» **EXCERPTED RECORDS**
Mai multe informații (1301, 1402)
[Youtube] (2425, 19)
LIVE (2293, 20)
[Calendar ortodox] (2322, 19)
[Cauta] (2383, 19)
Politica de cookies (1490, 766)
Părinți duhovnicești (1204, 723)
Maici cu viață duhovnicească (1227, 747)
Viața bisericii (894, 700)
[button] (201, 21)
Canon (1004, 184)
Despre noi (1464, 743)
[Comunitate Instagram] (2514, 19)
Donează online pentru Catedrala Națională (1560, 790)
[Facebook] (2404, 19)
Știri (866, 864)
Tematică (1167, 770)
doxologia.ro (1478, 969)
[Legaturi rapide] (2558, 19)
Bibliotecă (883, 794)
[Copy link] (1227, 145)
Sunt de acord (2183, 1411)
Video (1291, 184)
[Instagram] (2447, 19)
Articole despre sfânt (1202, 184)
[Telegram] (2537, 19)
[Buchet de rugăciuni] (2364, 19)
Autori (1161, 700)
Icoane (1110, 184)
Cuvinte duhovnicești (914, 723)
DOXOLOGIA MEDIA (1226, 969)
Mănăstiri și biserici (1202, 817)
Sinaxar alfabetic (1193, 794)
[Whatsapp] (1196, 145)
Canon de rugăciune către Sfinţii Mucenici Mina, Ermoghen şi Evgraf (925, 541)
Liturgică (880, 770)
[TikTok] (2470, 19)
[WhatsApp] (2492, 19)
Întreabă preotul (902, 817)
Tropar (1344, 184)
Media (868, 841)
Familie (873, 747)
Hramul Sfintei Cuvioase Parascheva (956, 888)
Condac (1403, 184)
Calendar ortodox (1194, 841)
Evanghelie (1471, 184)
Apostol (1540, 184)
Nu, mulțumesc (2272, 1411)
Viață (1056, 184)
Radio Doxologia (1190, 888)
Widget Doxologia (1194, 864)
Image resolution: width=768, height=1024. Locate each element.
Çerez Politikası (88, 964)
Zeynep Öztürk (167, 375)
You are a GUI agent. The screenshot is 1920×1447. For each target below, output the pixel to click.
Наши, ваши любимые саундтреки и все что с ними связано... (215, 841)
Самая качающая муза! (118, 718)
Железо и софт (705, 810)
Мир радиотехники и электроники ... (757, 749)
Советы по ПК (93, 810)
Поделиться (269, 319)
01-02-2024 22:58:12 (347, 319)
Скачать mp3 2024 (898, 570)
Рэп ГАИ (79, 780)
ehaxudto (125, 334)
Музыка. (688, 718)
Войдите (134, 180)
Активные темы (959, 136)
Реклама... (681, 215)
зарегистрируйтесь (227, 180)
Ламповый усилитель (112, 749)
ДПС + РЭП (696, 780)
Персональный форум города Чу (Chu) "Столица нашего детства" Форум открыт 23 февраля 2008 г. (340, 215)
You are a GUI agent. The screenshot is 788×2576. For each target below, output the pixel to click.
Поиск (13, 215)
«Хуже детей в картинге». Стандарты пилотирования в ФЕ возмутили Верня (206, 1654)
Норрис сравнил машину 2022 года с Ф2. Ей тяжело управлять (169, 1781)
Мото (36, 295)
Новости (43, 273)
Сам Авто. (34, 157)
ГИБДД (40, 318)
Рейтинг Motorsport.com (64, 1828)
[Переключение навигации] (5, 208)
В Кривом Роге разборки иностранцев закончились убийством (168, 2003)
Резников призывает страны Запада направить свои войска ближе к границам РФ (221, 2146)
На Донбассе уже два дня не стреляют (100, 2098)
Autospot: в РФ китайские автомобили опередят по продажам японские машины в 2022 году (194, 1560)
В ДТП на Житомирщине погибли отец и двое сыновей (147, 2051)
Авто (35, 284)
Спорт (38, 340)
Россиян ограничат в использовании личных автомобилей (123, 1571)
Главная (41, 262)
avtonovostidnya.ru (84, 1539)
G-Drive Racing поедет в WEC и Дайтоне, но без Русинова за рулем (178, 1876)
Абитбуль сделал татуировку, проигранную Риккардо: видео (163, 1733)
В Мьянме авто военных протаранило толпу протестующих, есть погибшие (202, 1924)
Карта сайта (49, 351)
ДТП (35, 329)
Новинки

» **PROBLEM STATEMENT**
If a line of the data above contains "screenshot", copy it out.

» **ANSWER BOX**
You are a GUI agent. The screenshot is 1920×1447. For each target below, output the pixel to click.
You are a GUI agent. The screenshot is 788×2576. For each target below, output the pixel to click.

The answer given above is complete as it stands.